Sean, Najid, MaeAnn, and Teo all started to gel.  I saw them in my head, like I do when I begin a painting which is a largely made up narrative portrait. I see in a way, that my imagination which leads to a painting, is similar to the one that begins a story.  I am a story-telling painter and I hope that my stories paint pictures for the readers.
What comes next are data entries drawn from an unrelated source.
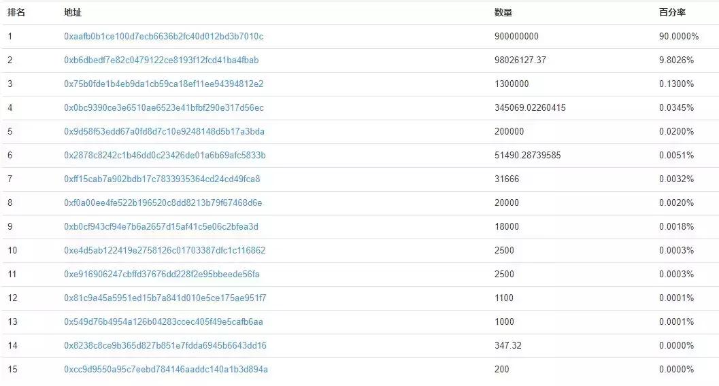Click the 地址 column header
Image resolution: width=719 pixels, height=386 pixels.
72,13
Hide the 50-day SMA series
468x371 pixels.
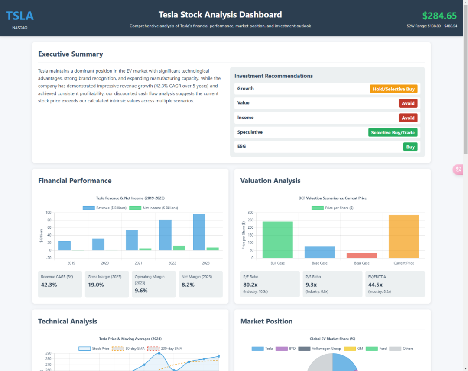point(128,349)
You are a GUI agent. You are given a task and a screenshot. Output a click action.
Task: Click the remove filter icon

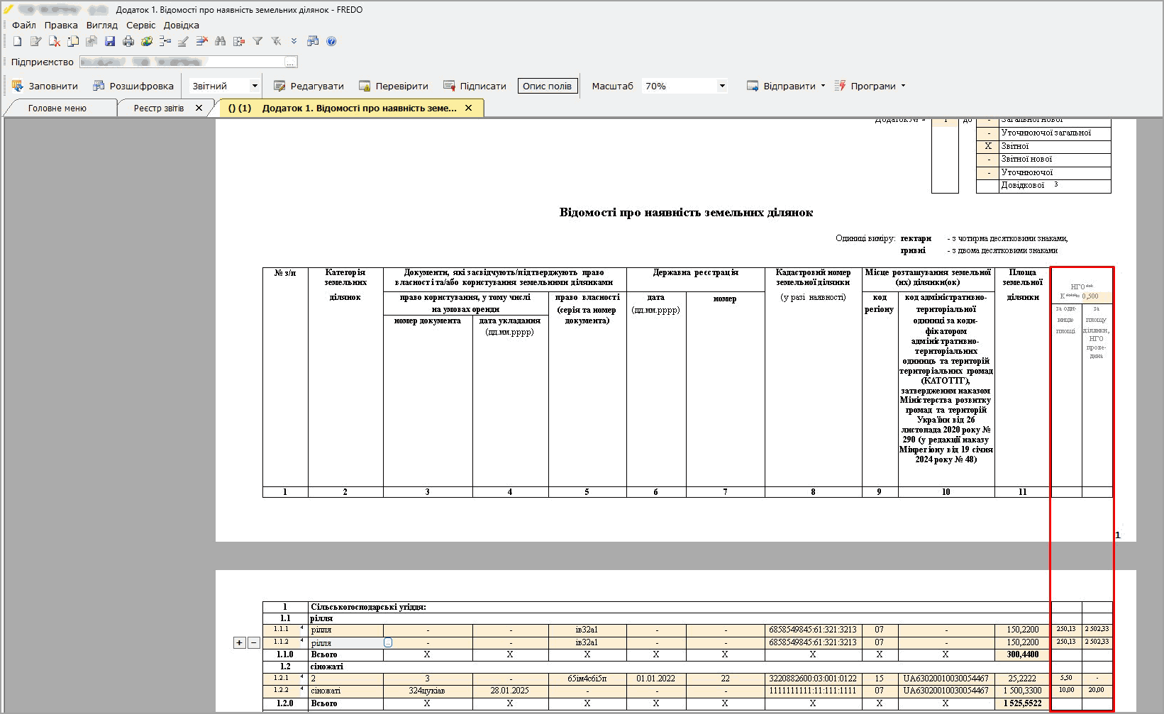click(276, 42)
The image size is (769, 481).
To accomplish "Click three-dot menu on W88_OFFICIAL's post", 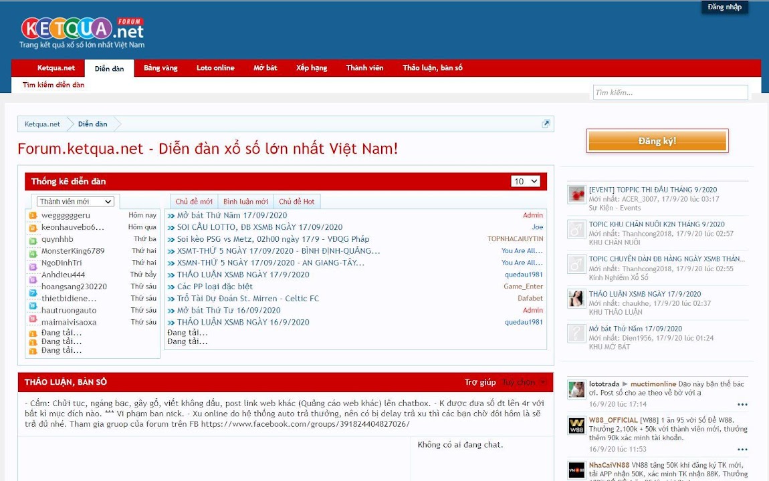I will coord(742,449).
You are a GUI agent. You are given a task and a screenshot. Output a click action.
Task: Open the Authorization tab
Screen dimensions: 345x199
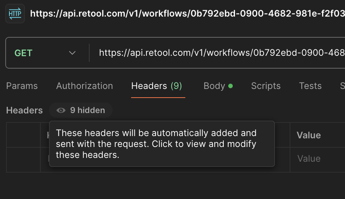(x=84, y=86)
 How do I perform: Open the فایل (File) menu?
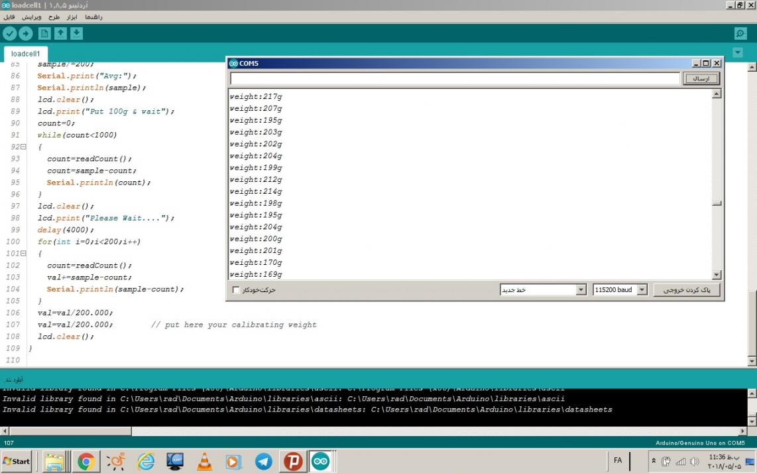point(9,17)
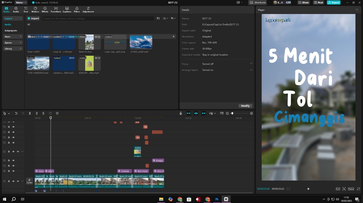The width and height of the screenshot is (363, 203).
Task: Open the Captions panel
Action: tap(67, 9)
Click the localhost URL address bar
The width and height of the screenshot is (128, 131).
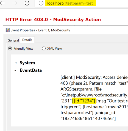tap(70, 3)
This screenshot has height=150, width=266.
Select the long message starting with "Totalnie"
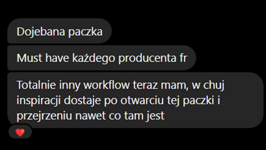point(135,100)
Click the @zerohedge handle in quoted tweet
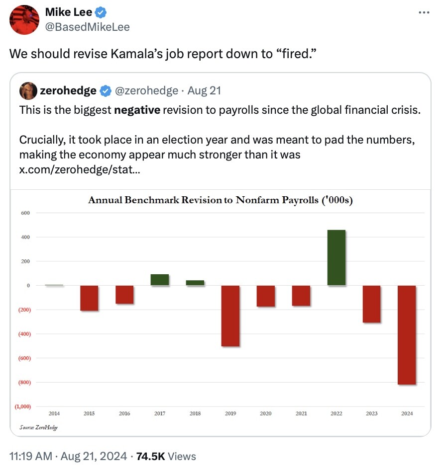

If you are like me, a person with a Big Imagination, don’t deny what it brings to you, but milk it for the story you want to write. A colorful inner world has limitless possibilities.  But it must be reined in and woven in a way that will make sense to the reader.  There must be some internal logic, even as Harry Potter’s magical world, had it’s own logic.  Even though this BI can keep me awake at night, and often leads to very strong dreams, I know I have the outlets of art and writing to keep it from interfering with daily life.  I know there are more ideas, thoughts, images to come, just the way those other ones developed.  I am never afraid of the blank canvas, or the empty word document.  Something will emerge.

When people ask, “Where did this idea come from?”  I simply respond now, without embarrassment or explanation:  I am a person with a Big Imagination. It serves me.  And I bet many other writers would agree.

Just as the character Deirdre, with her transitional experience in Paraguay started a whole novel, she transcends and she takes us by the hand, by the moon vines into the story.